Certo capivo che quando le pioggie erano frequenti nostro padre imprecava, capivo che quando qualche giovinetta del paese doveva sposarsi, mia madre era indaffarata a ricamare e capivo pure che ogni Domenica mettevamo sempre lo stesso vestitino.
Io , la più "terribile" avevo intuito la semplicità della nostra famiglia e  avrei tanto desiderato di cambiarla.
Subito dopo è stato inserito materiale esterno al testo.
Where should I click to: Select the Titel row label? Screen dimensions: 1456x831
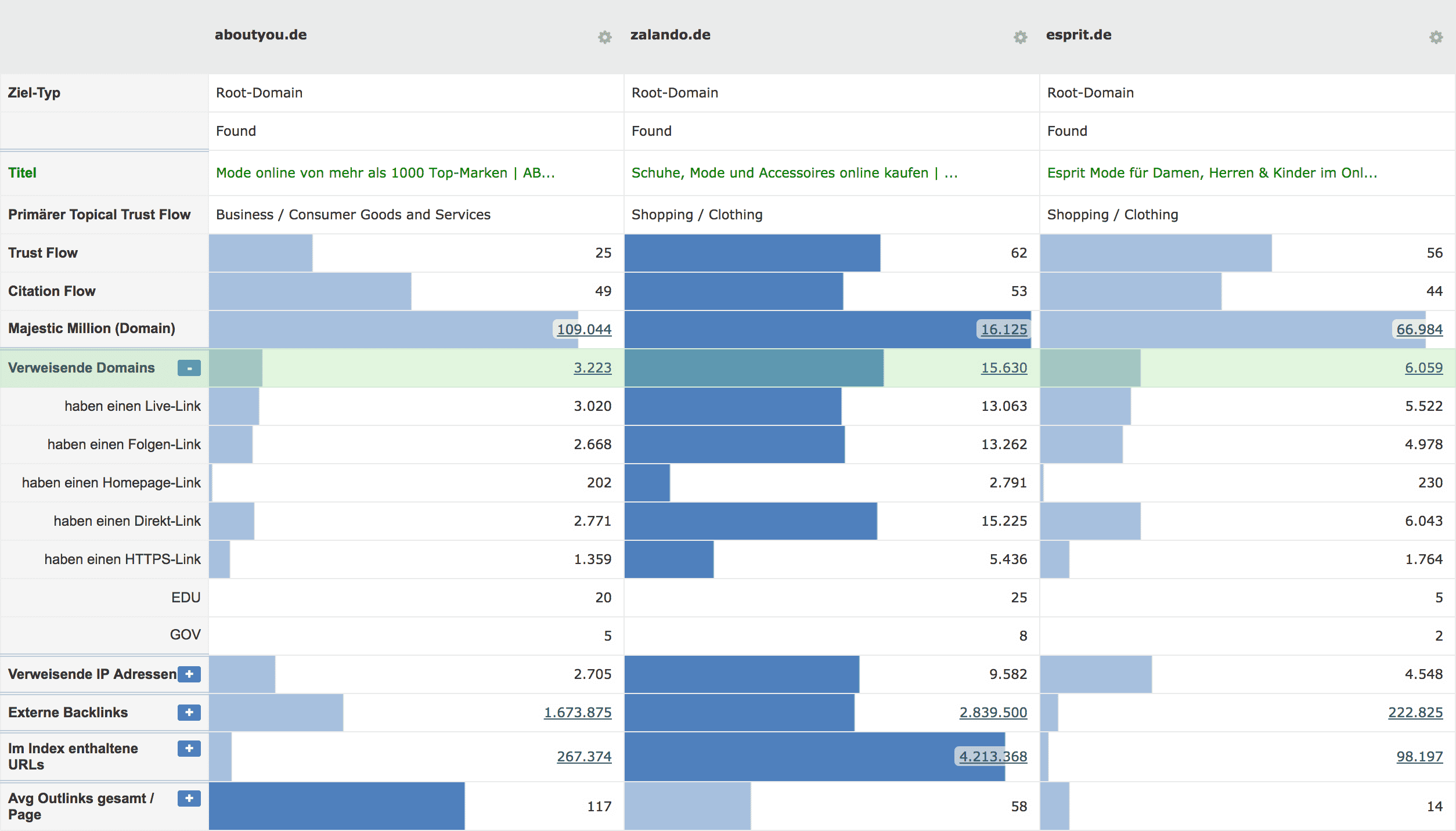pyautogui.click(x=22, y=173)
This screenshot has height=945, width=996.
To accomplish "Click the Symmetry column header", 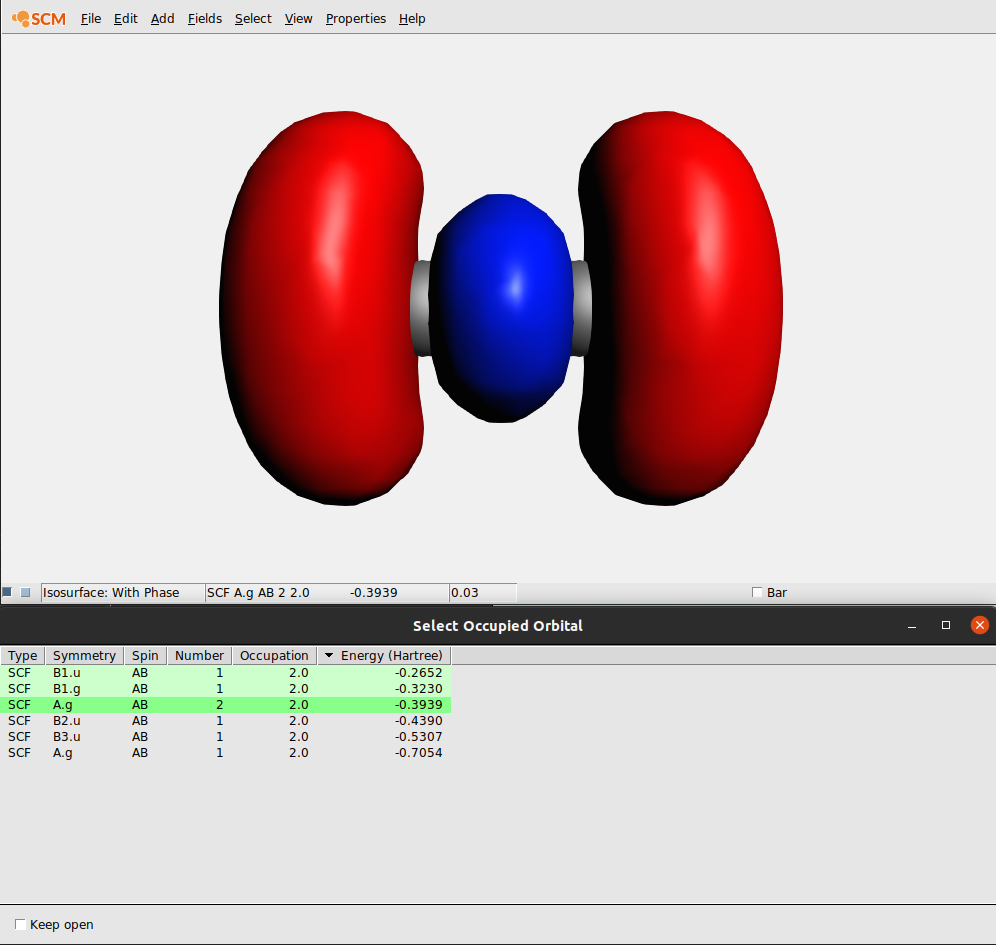I will click(84, 655).
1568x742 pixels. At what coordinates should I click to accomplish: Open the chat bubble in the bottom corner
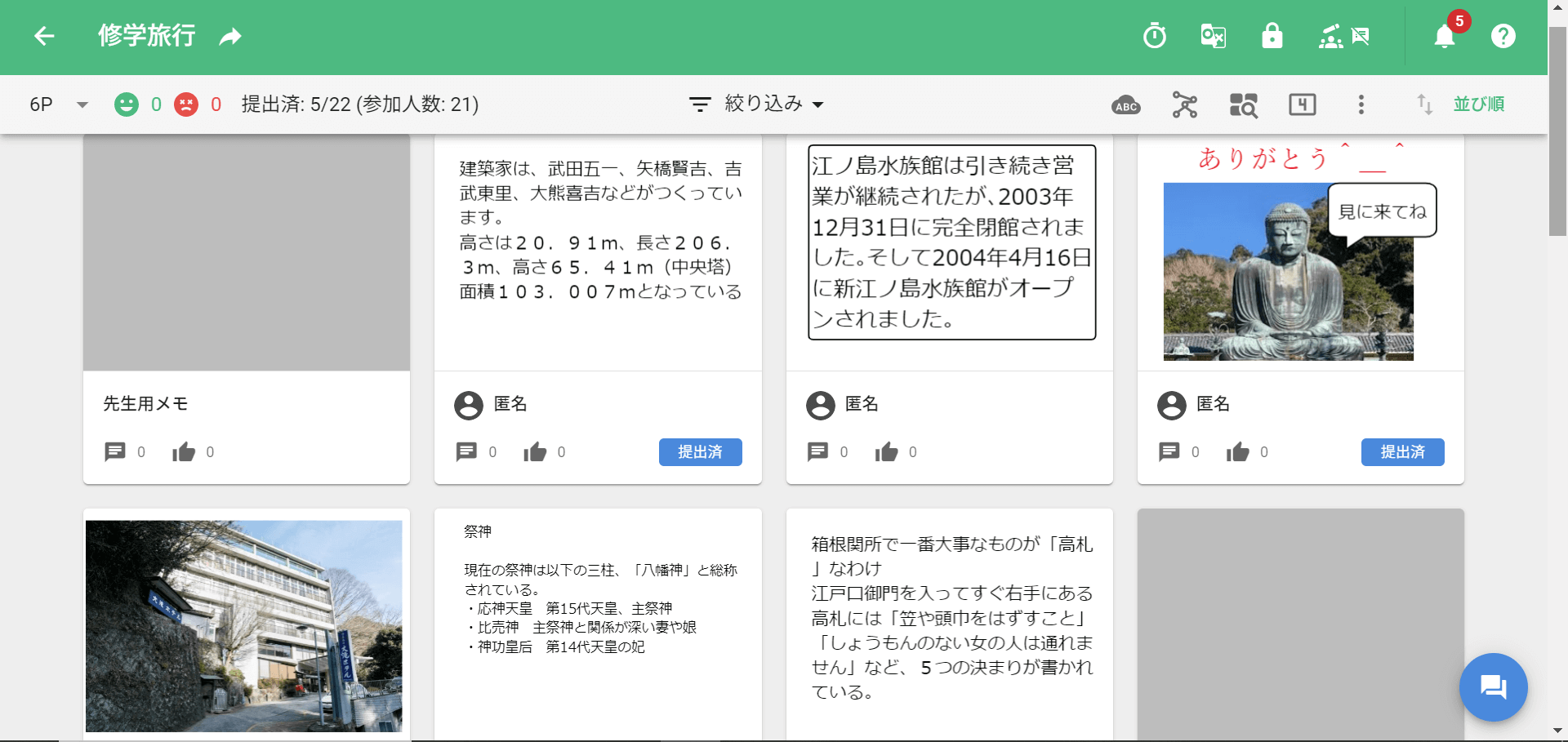pyautogui.click(x=1494, y=686)
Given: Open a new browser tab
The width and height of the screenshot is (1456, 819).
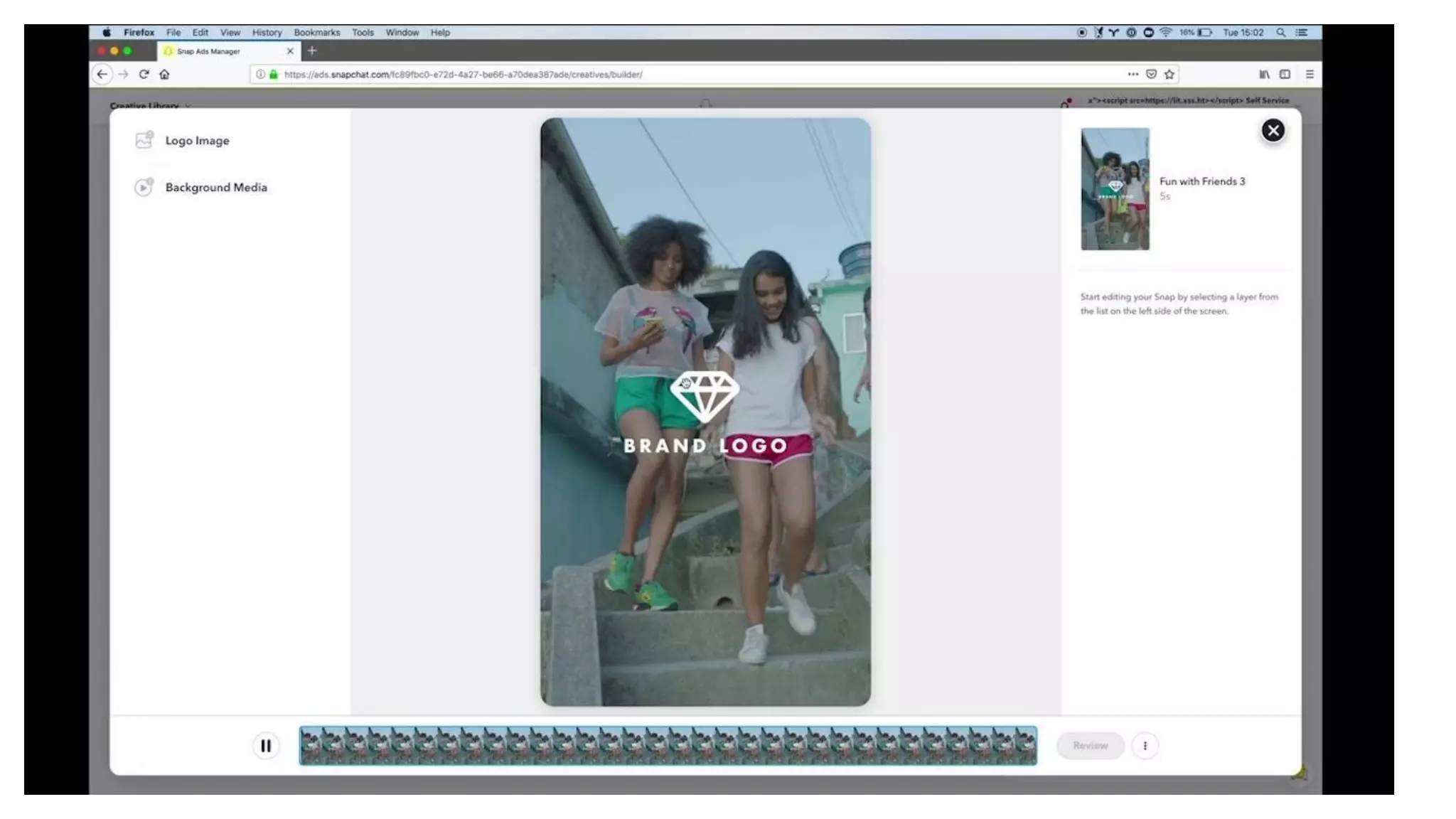Looking at the screenshot, I should pos(312,51).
Durante la bella stagione l'orto era zeppo di verdure e gli alberelli in festa, accanto alla staccionata giaceva un carretto che nostro padre utilizzava per andare a vendere al paese, quel mestiere lo portava sempre fuori dall'alba al tramonto e quando rincasava aveva l'aria stanca di chi avesse in un solo giorno capovolto il mondo.
Con quel suo continuo annuire sulle cose, quella sua vita piena e vuota di calli, di capelli bianchi e di duro lavoro nei campi.
La stagione fredda invece era un castigo,  costretti a rimanere dentro, ad ammiccare lo sguardo  dai vetri, a guardare "Capriccio" in piena e gli alberi senza vita, tutto aveva un velo di tristezza, solo quel grande quadro appeso alla parete pareva vivesse in armonia, un paesaggio di tutti i colori pastello e di pascoli abbeverarsi lungo la riva del fiume.
L'inverno si affrettava a passare e tutto fuori riprendeva lentamente a vivere , le prime foglie, le prime gemme e le giornate ripresero il gusto dell'aria aperta, tutto ricominciava!
E fù proprio in una di quelle belle giornate che dal cancello spuntò una grande macchina,  strombettando impazzita, all'improvviso apparve lei : "Zia Elvira"!
Era la sorella di nostra madre che non avevamo mai conosciuto , si era sposata con un uomo ricco più grande di lei,  che aveva soldi a palate e siccome aveva deciso di cambiare vita se ne andò con lui in America.
Lei, dissi tra me e me sarebbe stata  la nostra occasione !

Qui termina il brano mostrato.